Exercise goal: Look for "Task: Open the Departments menu" in the entries below. Then write out exactly the line that holds it and every line after it, to the last, and nothing else.

Excerpted records:
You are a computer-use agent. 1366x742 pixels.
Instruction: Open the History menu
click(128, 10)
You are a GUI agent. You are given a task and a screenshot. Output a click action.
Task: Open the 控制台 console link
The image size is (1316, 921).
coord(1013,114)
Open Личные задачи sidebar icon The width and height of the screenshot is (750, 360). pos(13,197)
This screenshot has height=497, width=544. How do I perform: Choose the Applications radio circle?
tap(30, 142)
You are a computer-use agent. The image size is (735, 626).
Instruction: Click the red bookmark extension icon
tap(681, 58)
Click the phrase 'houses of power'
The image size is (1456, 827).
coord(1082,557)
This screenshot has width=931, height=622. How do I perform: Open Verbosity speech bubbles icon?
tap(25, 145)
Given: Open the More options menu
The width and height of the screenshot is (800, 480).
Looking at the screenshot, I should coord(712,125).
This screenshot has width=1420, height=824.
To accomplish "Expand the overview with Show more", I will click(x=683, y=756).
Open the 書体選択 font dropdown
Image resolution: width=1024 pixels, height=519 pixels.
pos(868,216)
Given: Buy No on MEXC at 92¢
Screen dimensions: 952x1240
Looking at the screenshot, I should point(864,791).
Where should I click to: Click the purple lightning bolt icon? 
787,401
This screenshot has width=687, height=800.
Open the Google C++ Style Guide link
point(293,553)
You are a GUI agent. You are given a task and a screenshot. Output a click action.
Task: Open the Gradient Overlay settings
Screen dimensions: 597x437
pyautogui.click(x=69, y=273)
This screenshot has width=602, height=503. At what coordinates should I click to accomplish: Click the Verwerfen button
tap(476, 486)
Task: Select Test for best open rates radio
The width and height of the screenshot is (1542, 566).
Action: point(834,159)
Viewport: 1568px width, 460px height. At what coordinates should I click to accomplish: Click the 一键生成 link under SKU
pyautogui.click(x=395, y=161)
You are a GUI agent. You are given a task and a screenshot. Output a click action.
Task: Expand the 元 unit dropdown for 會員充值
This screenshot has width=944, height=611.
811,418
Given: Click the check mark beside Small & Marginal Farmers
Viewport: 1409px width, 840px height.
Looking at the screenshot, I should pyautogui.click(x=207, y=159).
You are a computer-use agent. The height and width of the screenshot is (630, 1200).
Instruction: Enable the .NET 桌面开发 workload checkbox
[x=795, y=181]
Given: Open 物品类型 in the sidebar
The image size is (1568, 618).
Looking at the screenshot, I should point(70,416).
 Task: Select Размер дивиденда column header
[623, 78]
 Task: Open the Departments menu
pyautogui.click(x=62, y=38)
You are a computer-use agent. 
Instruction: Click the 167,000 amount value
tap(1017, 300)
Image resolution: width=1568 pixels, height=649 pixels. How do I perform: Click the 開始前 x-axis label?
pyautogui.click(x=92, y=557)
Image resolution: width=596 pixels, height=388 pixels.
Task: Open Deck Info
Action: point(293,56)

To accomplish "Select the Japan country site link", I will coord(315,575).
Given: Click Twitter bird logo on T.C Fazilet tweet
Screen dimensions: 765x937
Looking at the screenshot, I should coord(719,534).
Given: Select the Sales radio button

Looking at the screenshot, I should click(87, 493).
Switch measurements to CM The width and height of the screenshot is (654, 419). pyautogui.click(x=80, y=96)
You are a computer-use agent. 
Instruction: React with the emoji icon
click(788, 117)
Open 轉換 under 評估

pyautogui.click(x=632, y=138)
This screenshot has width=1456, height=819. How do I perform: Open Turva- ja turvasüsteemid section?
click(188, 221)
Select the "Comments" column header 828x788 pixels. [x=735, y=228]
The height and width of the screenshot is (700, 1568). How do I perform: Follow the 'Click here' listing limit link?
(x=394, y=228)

Written response:
 Task: Open the Departments menu
pyautogui.click(x=62, y=38)
You are a computer-use agent. 
Instruction: Click the 167,000 amount value
tap(1017, 300)
Image resolution: width=1568 pixels, height=649 pixels. How do I perform: Click the 開始前 x-axis label?
pyautogui.click(x=92, y=557)
Image resolution: width=596 pixels, height=388 pixels.
Task: Open Deck Info
Action: point(293,56)

To accomplish "Select the Japan country site link", I will coord(315,575).
Given: Click Twitter bird logo on T.C Fazilet tweet
Screen dimensions: 765x937
Looking at the screenshot, I should coord(719,534).
Given: Select the Sales radio button

Looking at the screenshot, I should click(87, 493).
Switch measurements to CM The width and height of the screenshot is (654, 419). pyautogui.click(x=80, y=96)
You are a computer-use agent. 
Instruction: React with the emoji icon
click(788, 117)
Open 轉換 under 評估

pyautogui.click(x=632, y=138)
This screenshot has width=1456, height=819. How do I perform: Open Turva- ja turvasüsteemid section?
click(188, 221)
Select the "Comments" column header 828x788 pixels. [x=735, y=228]
The height and width of the screenshot is (700, 1568). How do I perform: Follow the 'Click here' listing limit link?
(x=394, y=228)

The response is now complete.